DATA IN THIS EXERCISE:
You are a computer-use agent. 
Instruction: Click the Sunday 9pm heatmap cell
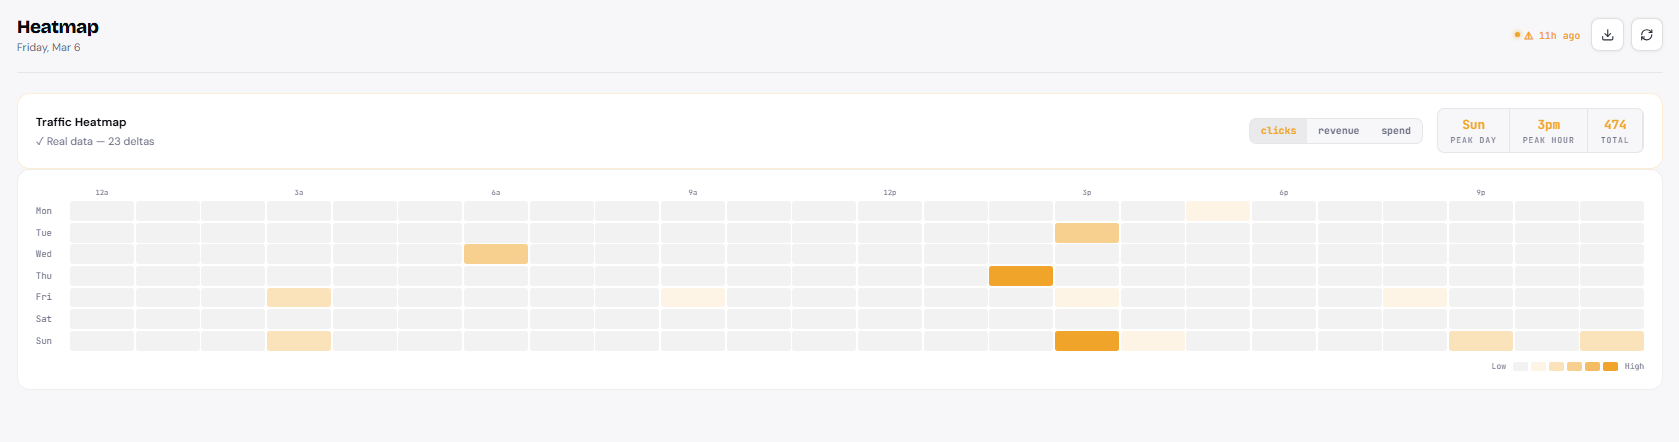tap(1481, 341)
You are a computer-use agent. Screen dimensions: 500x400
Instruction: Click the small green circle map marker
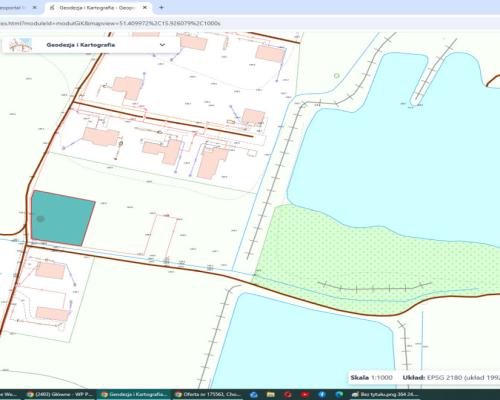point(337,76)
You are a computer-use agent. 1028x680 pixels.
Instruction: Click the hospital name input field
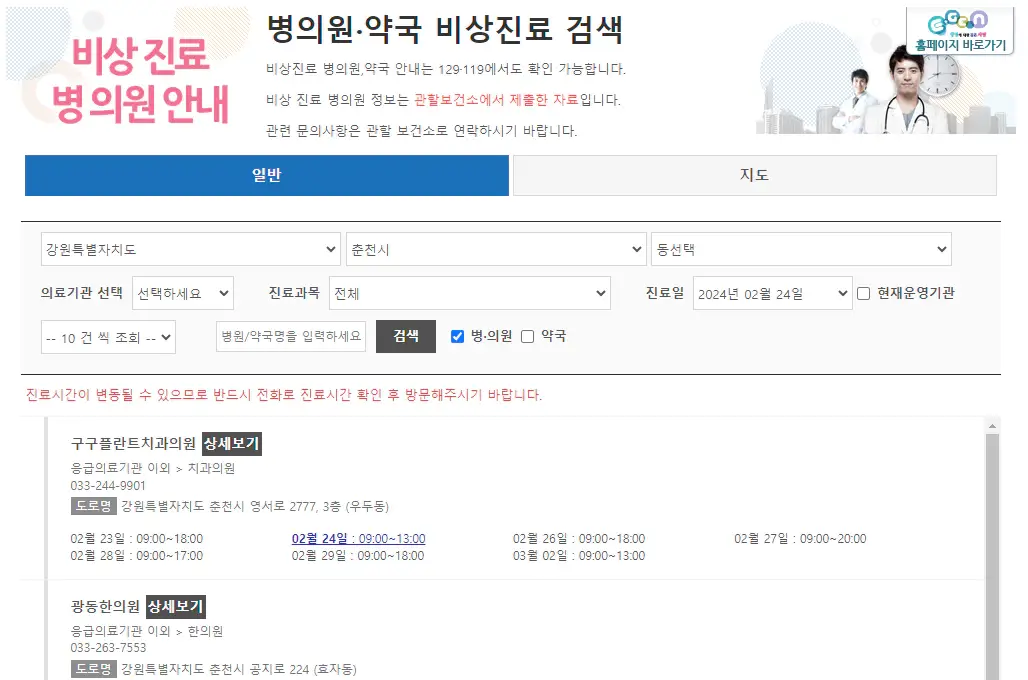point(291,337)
...
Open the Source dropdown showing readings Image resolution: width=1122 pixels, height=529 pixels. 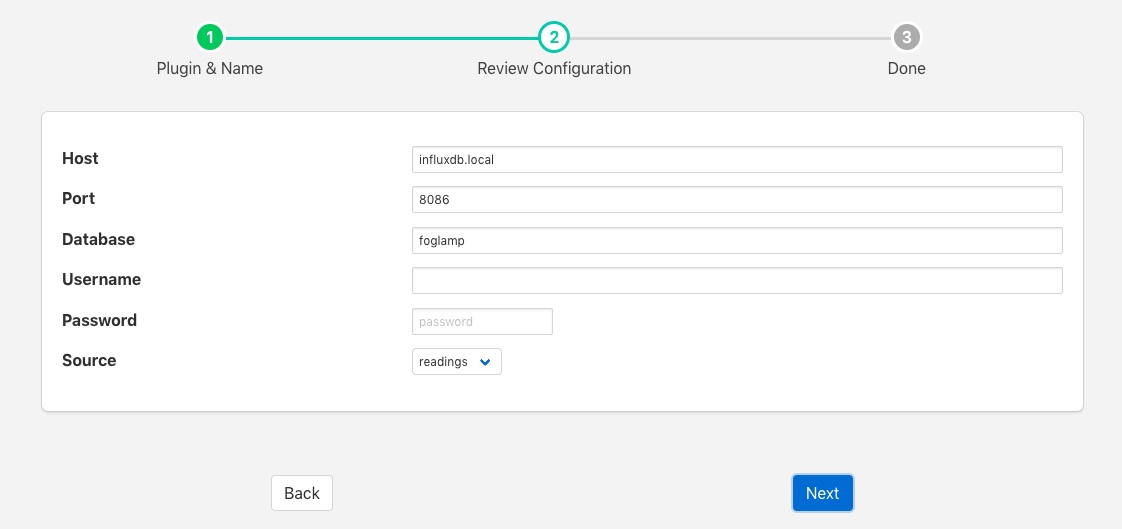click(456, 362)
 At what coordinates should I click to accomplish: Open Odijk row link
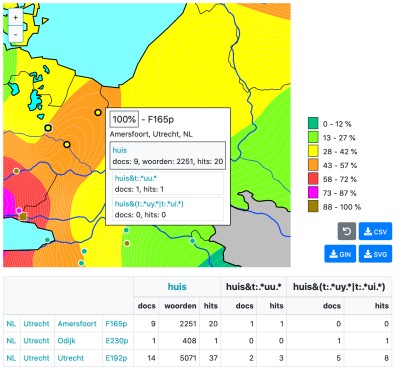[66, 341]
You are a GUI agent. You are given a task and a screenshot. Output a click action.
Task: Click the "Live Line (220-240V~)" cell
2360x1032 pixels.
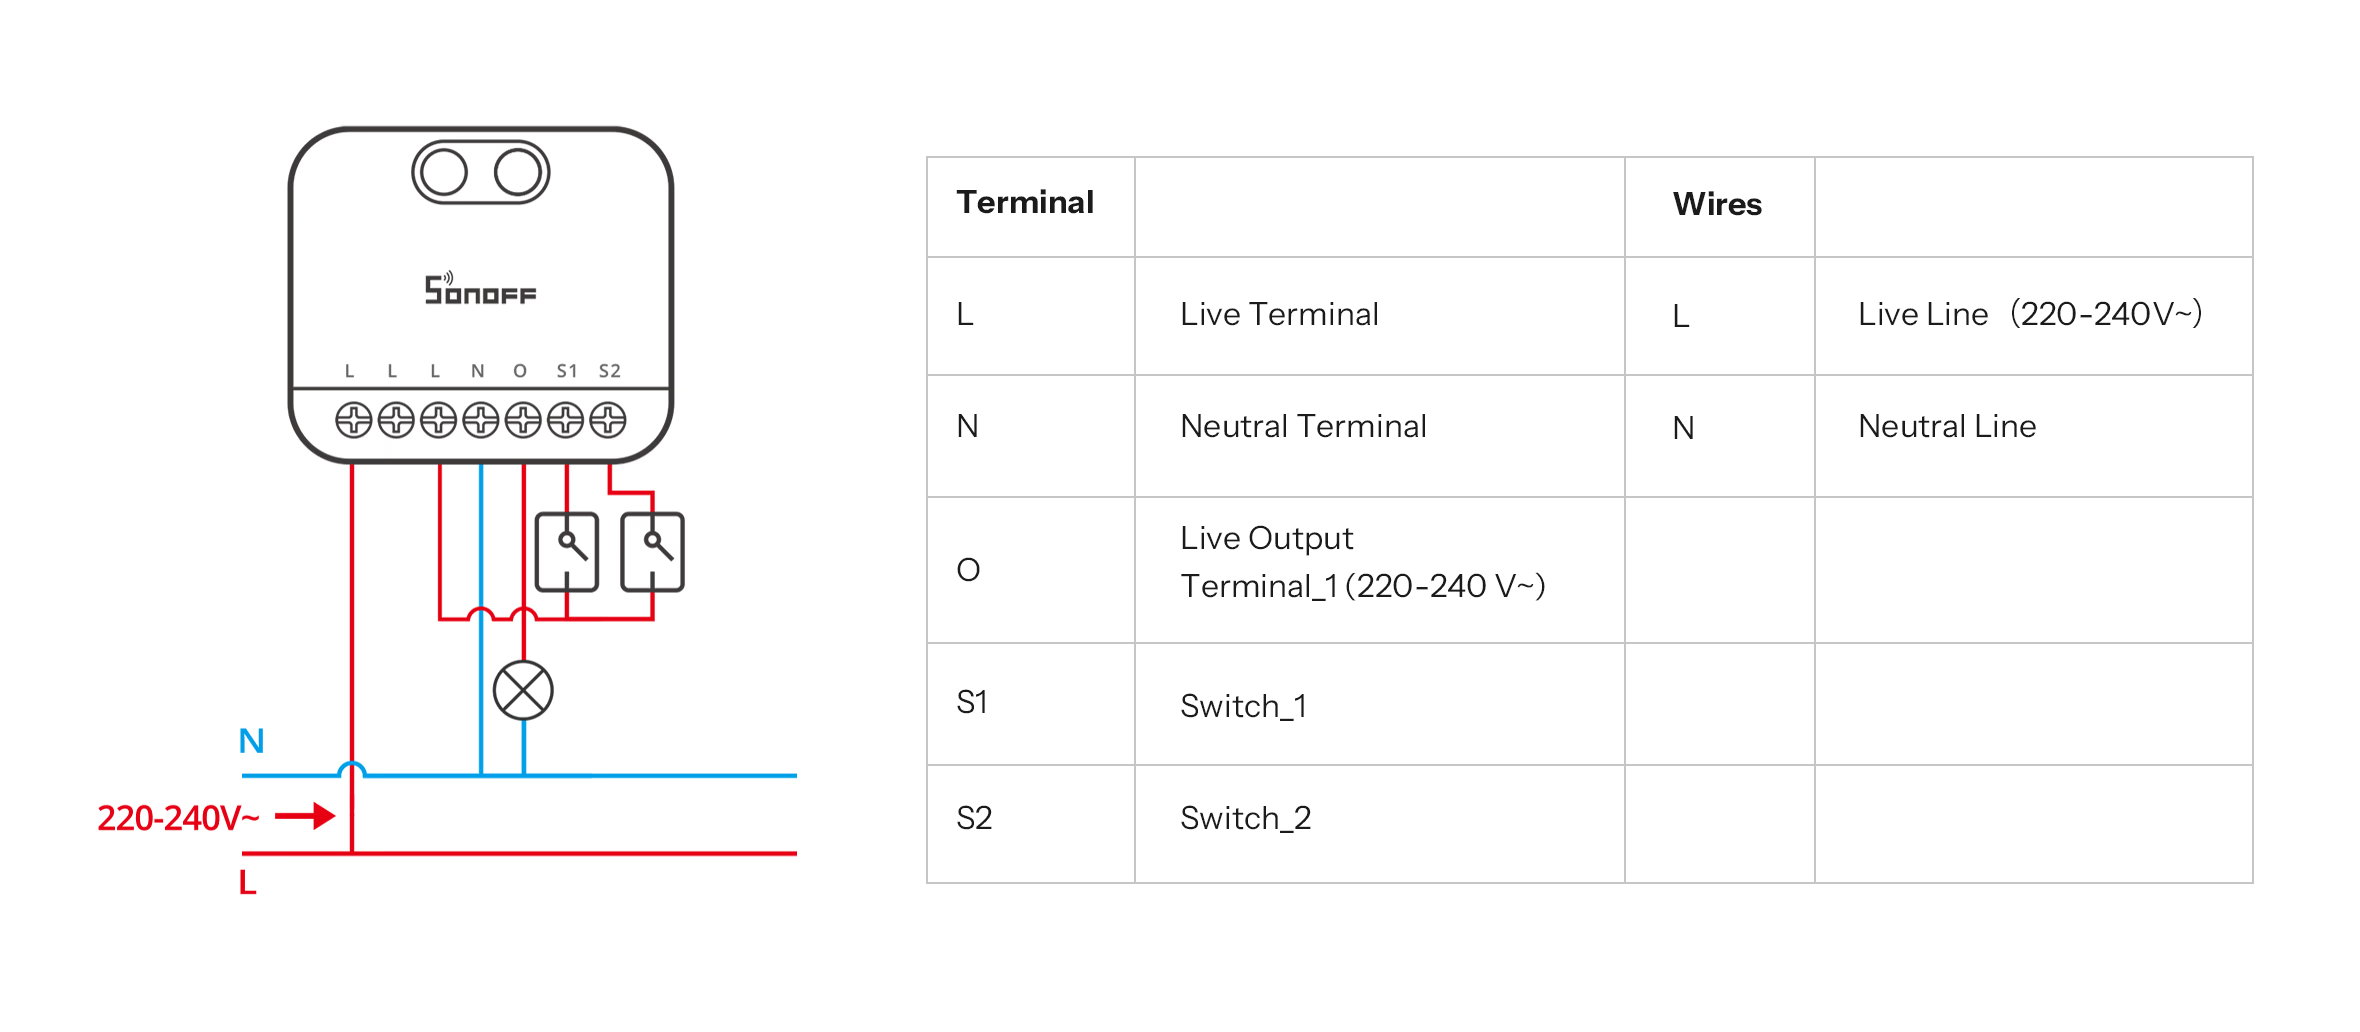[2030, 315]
...
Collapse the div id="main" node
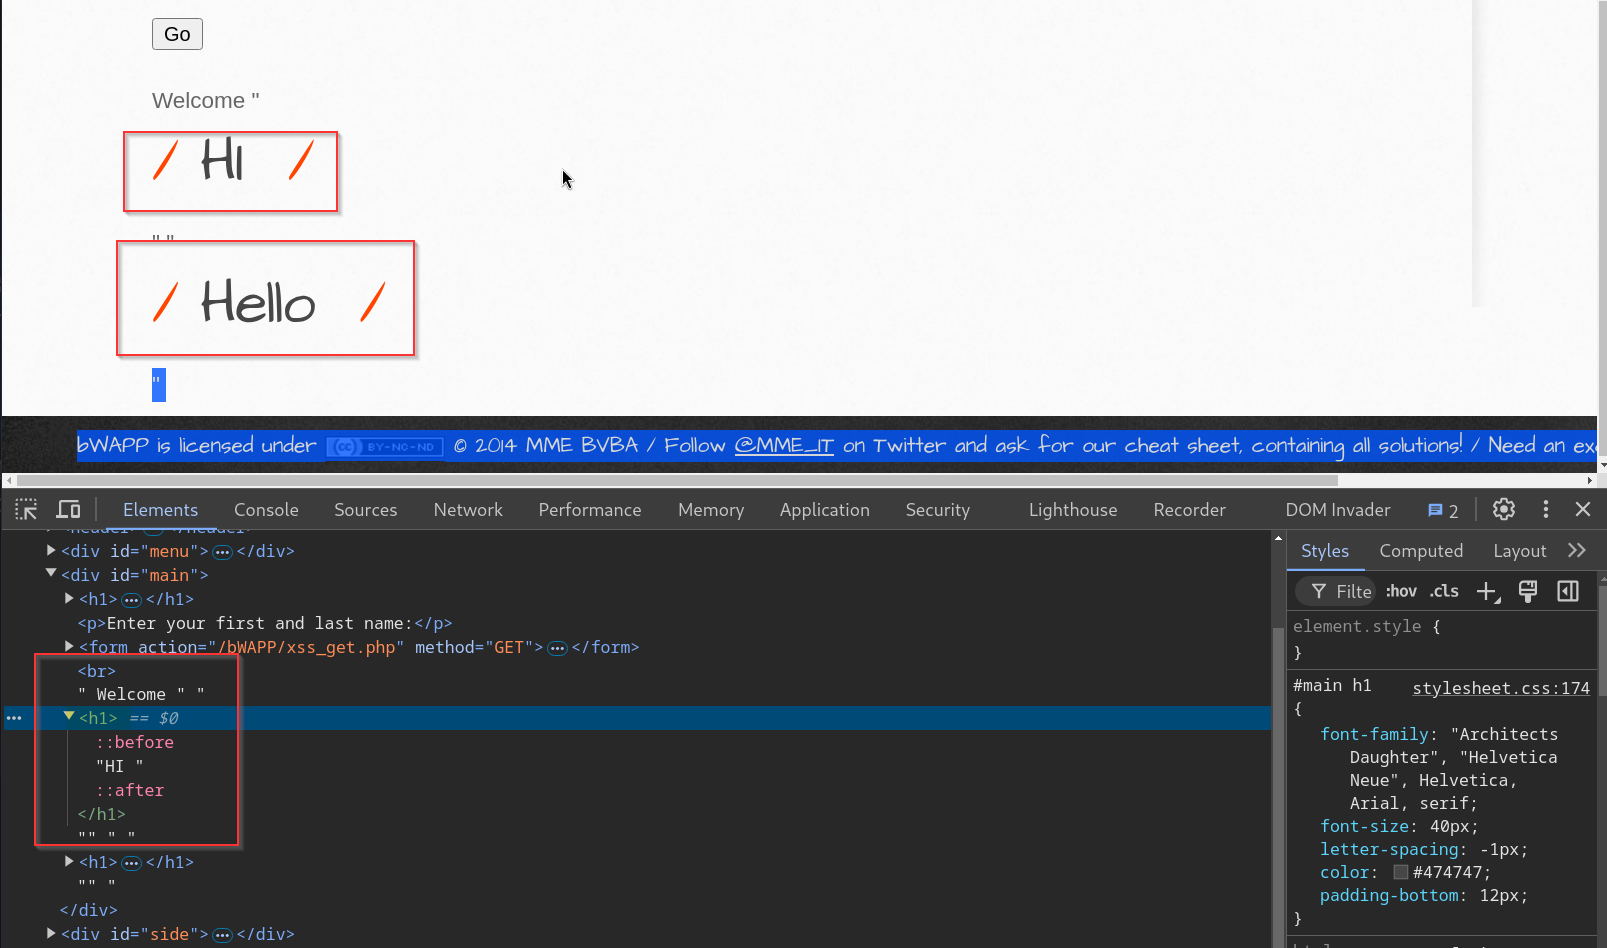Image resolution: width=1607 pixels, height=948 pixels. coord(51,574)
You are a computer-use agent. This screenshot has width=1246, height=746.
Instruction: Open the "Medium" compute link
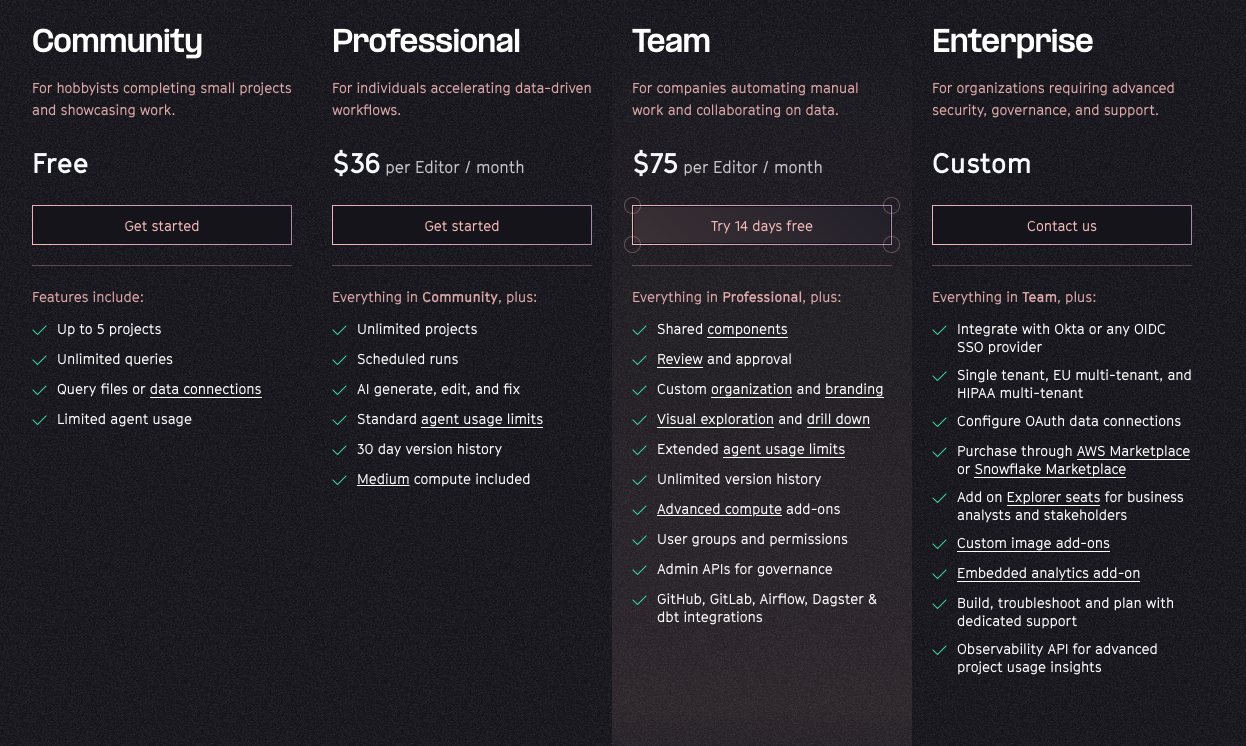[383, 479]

WORK TO BE COMPLETED:
How many lines of the entries contain the word "screenshot"? Only the number is wanted.

RESULT:
2